All records below are to be repeated precisely, with nothing added.

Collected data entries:
==================================================

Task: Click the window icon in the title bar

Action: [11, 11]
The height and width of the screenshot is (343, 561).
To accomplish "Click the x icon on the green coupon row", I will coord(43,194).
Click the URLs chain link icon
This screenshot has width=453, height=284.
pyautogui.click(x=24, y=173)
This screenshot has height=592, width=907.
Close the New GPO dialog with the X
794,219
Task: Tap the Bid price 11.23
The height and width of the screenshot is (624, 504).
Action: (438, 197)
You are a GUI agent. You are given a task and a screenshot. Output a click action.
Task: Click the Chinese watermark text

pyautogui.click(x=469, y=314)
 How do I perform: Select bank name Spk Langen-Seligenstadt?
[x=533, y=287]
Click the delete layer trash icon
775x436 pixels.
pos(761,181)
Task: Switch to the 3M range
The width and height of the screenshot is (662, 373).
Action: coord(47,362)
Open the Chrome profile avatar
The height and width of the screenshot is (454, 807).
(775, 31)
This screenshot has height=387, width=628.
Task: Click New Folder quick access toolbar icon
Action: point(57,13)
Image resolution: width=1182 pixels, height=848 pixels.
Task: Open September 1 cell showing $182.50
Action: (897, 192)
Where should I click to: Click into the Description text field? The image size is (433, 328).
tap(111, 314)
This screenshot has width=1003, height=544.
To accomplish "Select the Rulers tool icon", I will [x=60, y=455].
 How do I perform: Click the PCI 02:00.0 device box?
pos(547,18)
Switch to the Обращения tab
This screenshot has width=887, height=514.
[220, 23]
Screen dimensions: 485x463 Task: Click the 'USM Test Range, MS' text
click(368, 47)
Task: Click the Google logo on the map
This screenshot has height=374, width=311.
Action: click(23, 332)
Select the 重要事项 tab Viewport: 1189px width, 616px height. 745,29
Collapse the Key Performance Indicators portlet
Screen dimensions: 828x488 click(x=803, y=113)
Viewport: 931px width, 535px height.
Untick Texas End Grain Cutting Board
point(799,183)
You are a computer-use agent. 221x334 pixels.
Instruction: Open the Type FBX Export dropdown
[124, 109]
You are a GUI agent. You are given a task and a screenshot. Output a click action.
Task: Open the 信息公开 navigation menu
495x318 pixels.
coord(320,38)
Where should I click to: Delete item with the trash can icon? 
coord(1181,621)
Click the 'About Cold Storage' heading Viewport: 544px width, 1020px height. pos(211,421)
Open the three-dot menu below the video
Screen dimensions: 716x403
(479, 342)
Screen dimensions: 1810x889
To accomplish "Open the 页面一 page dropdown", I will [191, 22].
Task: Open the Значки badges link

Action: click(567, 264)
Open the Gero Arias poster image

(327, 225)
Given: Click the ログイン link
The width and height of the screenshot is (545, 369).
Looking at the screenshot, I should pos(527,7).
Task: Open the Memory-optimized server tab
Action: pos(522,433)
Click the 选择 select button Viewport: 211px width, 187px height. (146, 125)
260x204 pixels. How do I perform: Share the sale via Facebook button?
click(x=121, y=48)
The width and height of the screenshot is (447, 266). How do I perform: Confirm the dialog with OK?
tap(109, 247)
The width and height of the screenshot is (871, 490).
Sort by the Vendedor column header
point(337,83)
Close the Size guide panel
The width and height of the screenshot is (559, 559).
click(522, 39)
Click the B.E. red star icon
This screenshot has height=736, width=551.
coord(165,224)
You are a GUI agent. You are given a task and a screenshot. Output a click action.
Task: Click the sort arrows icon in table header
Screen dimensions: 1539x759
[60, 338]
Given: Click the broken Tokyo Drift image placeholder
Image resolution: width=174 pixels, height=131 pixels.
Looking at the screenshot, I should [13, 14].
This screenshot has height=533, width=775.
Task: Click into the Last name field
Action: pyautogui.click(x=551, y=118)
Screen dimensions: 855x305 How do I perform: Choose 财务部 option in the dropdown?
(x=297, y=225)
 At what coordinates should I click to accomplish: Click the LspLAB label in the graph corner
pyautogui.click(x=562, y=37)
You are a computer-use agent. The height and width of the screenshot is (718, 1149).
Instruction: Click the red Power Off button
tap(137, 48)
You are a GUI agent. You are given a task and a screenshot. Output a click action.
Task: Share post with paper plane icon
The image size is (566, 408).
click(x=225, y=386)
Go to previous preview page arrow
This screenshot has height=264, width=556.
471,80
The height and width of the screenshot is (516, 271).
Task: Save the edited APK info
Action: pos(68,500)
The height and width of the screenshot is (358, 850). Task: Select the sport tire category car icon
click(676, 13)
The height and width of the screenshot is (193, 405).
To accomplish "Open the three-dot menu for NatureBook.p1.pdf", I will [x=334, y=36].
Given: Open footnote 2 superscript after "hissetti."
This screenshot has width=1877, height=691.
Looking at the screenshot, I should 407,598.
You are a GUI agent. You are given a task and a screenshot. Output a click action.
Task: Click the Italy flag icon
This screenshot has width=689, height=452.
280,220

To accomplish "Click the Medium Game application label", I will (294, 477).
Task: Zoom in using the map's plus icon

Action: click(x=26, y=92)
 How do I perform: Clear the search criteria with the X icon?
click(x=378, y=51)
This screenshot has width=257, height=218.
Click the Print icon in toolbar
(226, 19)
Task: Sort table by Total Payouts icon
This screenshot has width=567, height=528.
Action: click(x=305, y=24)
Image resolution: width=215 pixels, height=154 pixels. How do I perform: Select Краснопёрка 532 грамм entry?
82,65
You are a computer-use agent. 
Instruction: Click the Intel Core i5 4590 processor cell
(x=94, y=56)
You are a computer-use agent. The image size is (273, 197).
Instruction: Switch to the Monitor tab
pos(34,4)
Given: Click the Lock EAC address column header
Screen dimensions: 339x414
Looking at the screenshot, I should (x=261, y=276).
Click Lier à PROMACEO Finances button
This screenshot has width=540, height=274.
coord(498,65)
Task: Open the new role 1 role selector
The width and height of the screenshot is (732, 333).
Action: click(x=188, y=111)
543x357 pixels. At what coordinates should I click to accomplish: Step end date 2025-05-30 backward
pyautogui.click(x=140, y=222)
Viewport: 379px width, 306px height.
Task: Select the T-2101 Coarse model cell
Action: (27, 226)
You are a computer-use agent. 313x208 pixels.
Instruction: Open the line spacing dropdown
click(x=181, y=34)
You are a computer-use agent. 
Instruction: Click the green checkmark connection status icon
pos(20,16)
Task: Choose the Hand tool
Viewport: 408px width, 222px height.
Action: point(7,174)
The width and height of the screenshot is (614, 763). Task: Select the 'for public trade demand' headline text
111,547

==================================================

• Response to this exercise
Task: Click the window icon in the title bar

Action: [11, 11]
The height and width of the screenshot is (343, 561).
To accomplish "Click the x icon on the green coupon row", I will coord(43,194).
Click the URLs chain link icon
This screenshot has width=453, height=284.
pyautogui.click(x=24, y=173)
This screenshot has height=592, width=907.
Close the New GPO dialog with the X
794,219
Task: Tap the Bid price 11.23
The height and width of the screenshot is (624, 504).
Action: (438, 197)
You are a GUI agent. You are given a task and a screenshot. Output a click action.
Task: Click the Chinese watermark text

pyautogui.click(x=469, y=314)
 How do I perform: Select bank name Spk Langen-Seligenstadt?
[x=533, y=287]
Click the delete layer trash icon
775x436 pixels.
pos(761,181)
Task: Switch to the 3M range
The width and height of the screenshot is (662, 373).
Action: coord(47,362)
Open the Chrome profile avatar
The height and width of the screenshot is (454, 807).
(775, 31)
This screenshot has height=387, width=628.
Task: Click New Folder quick access toolbar icon
Action: point(57,13)
Image resolution: width=1182 pixels, height=848 pixels.
Task: Open September 1 cell showing $182.50
Action: (897, 192)
Where should I click to: Click into the Description text field? The image size is (433, 328).
tap(111, 314)
This screenshot has width=1003, height=544.
To accomplish "Select the Rulers tool icon", I will [x=60, y=455].
 How do I perform: Click the PCI 02:00.0 device box?
pos(547,18)
Switch to the Обращения tab
This screenshot has width=887, height=514.
[220, 23]
Screen dimensions: 485x463 Task: Click the 'USM Test Range, MS' text
click(368, 47)
Task: Click the Google logo on the map
This screenshot has height=374, width=311.
Action: click(23, 332)
Select the 重要事项 tab Viewport: 1189px width, 616px height. 745,29
Collapse the Key Performance Indicators portlet
Screen dimensions: 828x488 click(x=803, y=113)
Viewport: 931px width, 535px height.
Untick Texas End Grain Cutting Board
point(799,183)
You are a computer-use agent. 221x334 pixels.
Instruction: Open the Type FBX Export dropdown
[124, 109]
You are a GUI agent. You are given a task and a screenshot. Output a click action.
Task: Open the 信息公开 navigation menu
495x318 pixels.
coord(320,38)
Where should I click to: Delete item with the trash can icon? 
coord(1181,621)
Click the 'About Cold Storage' heading Viewport: 544px width, 1020px height. pos(211,421)
Open the three-dot menu below the video
Screen dimensions: 716x403
(479, 342)
Screen dimensions: 1810x889
To accomplish "Open the 页面一 page dropdown", I will [191, 22].
Task: Open the Значки badges link

Action: click(567, 264)
Open the Gero Arias poster image

(327, 225)
Given: Click the ログイン link
The width and height of the screenshot is (545, 369).
Looking at the screenshot, I should pos(527,7).
Task: Open the Memory-optimized server tab
Action: pos(522,433)
Click the 选择 select button Viewport: 211px width, 187px height. (146, 125)
260x204 pixels. How do I perform: Share the sale via Facebook button?
click(x=121, y=48)
The width and height of the screenshot is (447, 266). How do I perform: Confirm the dialog with OK?
tap(109, 247)
The width and height of the screenshot is (871, 490).
Sort by the Vendedor column header
point(337,83)
Close the Size guide panel
The width and height of the screenshot is (559, 559).
click(522, 39)
Click the B.E. red star icon
This screenshot has height=736, width=551.
coord(165,224)
You are a GUI agent. You are given a task and a screenshot. Output a click action.
Task: Click the sort arrows icon in table header
Screen dimensions: 1539x759
[60, 338]
Given: Click the broken Tokyo Drift image placeholder
Image resolution: width=174 pixels, height=131 pixels.
Looking at the screenshot, I should [13, 14].
This screenshot has height=533, width=775.
Task: Click into the Last name field
Action: pyautogui.click(x=551, y=118)
Screen dimensions: 855x305 How do I perform: Choose 财务部 option in the dropdown?
(x=297, y=225)
 At what coordinates should I click to accomplish: Click the LspLAB label in the graph corner
pyautogui.click(x=562, y=37)
You are a computer-use agent. The height and width of the screenshot is (718, 1149).
Instruction: Click the red Power Off button
tap(137, 48)
You are a GUI agent. You are given a task and a screenshot. Output a click action.
Task: Share post with paper plane icon
The image size is (566, 408).
click(x=225, y=386)
Go to previous preview page arrow
This screenshot has height=264, width=556.
471,80
The height and width of the screenshot is (516, 271).
Task: Save the edited APK info
Action: pos(68,500)
The height and width of the screenshot is (358, 850). Task: Select the sport tire category car icon
click(676, 13)
The height and width of the screenshot is (193, 405).
To accomplish "Open the three-dot menu for NatureBook.p1.pdf", I will [x=334, y=36].
Given: Open footnote 2 superscript after "hissetti."
This screenshot has width=1877, height=691.
Looking at the screenshot, I should 407,598.
You are a GUI agent. You are given a task and a screenshot. Output a click action.
Task: Click the Italy flag icon
This screenshot has width=689, height=452.
280,220

To accomplish "Click the Medium Game application label", I will (294, 477).
Task: Zoom in using the map's plus icon

Action: click(x=26, y=92)
 How do I perform: Clear the search criteria with the X icon?
click(x=378, y=51)
This screenshot has width=257, height=218.
Click the Print icon in toolbar
(226, 19)
Task: Sort table by Total Payouts icon
This screenshot has width=567, height=528.
Action: click(x=305, y=24)
Image resolution: width=215 pixels, height=154 pixels. How do I perform: Select Краснопёрка 532 грамм entry?
82,65
You are a computer-use agent. 
Instruction: Click the Intel Core i5 4590 processor cell
(x=94, y=56)
You are a computer-use agent. The image size is (273, 197).
Instruction: Switch to the Monitor tab
pos(34,4)
Given: Click the Lock EAC address column header
Screen dimensions: 339x414
Looking at the screenshot, I should (x=261, y=276).
Click Lier à PROMACEO Finances button
This screenshot has width=540, height=274.
coord(498,65)
Task: Open the new role 1 role selector
The width and height of the screenshot is (732, 333).
Action: click(x=188, y=111)
543x357 pixels. At what coordinates should I click to accomplish: Step end date 2025-05-30 backward
pyautogui.click(x=140, y=222)
Viewport: 379px width, 306px height.
Task: Select the T-2101 Coarse model cell
Action: (27, 226)
You are a computer-use agent. 313x208 pixels.
Instruction: Open the line spacing dropdown
click(x=181, y=34)
You are a computer-use agent. 
Instruction: Click the green checkmark connection status icon
pos(20,16)
Task: Choose the Hand tool
Viewport: 408px width, 222px height.
Action: point(7,174)
The width and height of the screenshot is (614, 763). Task: Select the 'for public trade demand' headline text
111,547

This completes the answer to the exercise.